## What to work on
Find each line below that contains the word "dimensions" and copy those lines out in full.

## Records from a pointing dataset
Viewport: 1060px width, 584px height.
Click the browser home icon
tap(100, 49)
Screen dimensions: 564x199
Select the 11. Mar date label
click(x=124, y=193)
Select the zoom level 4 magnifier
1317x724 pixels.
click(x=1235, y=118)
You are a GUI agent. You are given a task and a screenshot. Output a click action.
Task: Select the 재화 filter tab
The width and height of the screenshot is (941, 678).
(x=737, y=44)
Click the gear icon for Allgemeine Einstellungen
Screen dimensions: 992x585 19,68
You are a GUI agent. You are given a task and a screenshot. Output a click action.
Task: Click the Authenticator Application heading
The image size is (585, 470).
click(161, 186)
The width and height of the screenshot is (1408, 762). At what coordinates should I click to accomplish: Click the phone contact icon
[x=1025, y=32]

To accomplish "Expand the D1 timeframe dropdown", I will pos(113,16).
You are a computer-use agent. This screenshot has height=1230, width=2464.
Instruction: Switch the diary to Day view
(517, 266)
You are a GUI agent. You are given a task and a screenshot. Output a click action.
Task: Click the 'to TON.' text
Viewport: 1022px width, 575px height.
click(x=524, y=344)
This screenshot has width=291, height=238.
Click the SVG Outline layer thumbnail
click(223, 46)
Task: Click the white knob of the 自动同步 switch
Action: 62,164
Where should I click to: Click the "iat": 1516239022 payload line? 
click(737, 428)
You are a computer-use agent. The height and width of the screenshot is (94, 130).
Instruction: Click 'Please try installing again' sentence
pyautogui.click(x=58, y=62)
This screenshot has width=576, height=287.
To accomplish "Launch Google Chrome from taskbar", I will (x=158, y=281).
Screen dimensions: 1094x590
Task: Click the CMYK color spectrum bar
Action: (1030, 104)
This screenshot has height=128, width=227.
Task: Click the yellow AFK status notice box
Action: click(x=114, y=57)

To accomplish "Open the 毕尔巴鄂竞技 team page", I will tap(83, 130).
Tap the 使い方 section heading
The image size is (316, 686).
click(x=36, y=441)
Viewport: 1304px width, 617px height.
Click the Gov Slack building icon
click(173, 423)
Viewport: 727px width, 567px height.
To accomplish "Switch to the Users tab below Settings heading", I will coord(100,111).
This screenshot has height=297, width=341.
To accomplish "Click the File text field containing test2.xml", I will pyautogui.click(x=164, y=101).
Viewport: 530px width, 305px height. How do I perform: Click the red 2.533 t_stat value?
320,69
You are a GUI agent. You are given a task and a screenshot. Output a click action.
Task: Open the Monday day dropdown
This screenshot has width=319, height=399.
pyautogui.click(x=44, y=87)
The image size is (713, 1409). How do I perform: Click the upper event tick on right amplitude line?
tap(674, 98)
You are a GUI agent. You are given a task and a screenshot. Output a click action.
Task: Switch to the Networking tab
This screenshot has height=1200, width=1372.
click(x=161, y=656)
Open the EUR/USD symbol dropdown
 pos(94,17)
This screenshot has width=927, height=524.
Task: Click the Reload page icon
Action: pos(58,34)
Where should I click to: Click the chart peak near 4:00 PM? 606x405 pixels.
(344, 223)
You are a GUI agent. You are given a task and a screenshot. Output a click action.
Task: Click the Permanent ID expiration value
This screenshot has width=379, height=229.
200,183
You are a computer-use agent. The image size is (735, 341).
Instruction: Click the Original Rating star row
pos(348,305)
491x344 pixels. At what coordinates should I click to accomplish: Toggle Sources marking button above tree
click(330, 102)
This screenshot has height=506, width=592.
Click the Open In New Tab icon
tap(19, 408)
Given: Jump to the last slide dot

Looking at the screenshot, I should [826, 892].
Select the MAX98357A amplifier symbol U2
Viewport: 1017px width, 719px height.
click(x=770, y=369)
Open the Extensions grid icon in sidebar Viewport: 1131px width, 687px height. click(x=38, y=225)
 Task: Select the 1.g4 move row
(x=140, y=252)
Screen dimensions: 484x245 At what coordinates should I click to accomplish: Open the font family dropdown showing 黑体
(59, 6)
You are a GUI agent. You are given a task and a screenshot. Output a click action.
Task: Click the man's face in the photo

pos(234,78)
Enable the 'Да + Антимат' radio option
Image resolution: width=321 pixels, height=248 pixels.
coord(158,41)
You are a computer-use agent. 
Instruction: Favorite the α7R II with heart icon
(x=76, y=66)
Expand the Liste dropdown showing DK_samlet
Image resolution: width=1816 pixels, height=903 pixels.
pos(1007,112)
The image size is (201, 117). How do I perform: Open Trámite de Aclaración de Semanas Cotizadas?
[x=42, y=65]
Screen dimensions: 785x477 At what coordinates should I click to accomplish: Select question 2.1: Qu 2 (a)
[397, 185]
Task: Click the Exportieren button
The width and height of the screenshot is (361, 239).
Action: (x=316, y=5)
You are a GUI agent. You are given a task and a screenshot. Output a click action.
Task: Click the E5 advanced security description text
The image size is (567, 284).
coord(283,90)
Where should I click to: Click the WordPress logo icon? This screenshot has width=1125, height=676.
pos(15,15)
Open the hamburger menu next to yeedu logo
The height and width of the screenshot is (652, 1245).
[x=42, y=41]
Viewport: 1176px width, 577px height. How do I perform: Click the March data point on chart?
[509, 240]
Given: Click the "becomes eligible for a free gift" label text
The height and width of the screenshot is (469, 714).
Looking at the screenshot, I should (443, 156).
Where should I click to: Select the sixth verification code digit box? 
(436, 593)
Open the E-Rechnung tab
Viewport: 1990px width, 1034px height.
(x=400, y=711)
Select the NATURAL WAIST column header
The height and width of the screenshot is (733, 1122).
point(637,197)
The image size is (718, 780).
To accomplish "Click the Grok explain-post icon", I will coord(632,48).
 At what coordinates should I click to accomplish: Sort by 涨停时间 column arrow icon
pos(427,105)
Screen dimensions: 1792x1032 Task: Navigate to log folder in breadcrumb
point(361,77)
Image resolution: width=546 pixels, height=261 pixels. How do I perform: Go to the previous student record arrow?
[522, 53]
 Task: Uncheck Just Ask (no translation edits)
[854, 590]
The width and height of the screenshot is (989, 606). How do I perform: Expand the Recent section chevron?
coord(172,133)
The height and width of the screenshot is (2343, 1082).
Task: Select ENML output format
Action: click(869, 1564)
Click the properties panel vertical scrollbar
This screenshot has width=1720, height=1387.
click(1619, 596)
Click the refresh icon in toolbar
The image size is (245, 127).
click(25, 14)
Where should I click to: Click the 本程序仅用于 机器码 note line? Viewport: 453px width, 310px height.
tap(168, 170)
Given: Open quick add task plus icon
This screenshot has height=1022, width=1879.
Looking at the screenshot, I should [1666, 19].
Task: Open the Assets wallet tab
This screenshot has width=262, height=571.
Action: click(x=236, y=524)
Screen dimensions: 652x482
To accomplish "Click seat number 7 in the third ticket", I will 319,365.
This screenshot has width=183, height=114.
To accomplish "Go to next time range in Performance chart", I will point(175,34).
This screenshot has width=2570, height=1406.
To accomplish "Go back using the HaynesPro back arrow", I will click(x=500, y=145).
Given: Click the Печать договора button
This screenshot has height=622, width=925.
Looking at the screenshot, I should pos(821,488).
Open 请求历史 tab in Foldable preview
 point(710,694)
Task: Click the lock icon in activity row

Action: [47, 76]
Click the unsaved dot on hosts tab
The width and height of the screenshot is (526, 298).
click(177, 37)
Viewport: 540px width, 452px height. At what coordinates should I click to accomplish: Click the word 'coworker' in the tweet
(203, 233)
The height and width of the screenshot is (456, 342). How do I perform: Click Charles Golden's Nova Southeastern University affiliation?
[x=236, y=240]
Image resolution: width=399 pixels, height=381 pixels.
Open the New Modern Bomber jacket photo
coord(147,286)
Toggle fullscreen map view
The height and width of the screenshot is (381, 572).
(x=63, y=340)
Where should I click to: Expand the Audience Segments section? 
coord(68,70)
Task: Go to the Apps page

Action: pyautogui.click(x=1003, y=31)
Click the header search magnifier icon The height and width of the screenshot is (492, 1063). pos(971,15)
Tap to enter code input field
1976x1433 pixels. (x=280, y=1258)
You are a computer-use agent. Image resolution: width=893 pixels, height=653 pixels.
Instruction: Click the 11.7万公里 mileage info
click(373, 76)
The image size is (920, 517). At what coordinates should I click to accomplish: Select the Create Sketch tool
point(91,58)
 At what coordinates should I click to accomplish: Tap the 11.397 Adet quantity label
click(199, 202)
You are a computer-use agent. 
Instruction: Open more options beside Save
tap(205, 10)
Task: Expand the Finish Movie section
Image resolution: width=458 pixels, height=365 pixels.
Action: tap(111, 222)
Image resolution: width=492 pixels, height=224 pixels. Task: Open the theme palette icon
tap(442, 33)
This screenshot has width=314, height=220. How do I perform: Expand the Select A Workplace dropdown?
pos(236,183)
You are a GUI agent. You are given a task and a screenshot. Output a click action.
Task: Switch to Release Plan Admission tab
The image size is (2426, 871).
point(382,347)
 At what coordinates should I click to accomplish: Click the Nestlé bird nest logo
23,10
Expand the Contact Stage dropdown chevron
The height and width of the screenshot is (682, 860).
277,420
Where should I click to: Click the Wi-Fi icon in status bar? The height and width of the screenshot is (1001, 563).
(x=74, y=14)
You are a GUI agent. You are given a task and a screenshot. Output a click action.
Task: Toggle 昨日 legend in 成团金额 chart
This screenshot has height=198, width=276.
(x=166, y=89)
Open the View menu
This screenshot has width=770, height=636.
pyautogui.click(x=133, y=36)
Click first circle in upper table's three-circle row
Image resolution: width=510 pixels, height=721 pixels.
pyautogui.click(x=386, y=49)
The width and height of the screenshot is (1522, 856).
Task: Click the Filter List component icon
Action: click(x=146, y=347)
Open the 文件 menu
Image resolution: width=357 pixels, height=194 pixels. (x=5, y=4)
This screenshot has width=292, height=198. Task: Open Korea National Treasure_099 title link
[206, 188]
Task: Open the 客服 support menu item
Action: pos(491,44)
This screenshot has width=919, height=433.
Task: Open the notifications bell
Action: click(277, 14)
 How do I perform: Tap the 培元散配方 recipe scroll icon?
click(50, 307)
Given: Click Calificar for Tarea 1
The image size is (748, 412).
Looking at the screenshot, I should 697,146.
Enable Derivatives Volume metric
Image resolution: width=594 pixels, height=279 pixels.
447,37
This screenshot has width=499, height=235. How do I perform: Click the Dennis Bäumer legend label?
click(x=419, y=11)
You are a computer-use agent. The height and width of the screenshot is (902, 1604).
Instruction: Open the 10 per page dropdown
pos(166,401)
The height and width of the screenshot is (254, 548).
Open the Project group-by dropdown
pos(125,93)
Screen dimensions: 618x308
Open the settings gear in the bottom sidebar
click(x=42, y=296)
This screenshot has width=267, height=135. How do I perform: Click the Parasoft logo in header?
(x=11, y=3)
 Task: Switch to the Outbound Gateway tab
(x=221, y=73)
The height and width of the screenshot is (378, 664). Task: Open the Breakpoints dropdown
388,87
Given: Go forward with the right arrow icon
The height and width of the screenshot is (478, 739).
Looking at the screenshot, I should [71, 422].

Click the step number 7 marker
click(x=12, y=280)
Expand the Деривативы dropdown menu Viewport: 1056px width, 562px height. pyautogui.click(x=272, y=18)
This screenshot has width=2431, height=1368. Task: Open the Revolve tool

## Exercise response
Screen dimensions: 564x199
Screen dimensions: 992x585 19,68
Screen dimensions: 1094x590
Screen dimensions: 484x245 At what coordinates should I click to accomplish: Open the font family dropdown showing 黑体
Screen dimensions: 785x477 At what coordinates should I click to accomplish: Select question 2.1: Qu 2 (a)
Screen dimensions: 1792x1032 Task: Navigate to log folder in breadcrumb
Screen dimensions: 652x482
Screen dimensions: 618x308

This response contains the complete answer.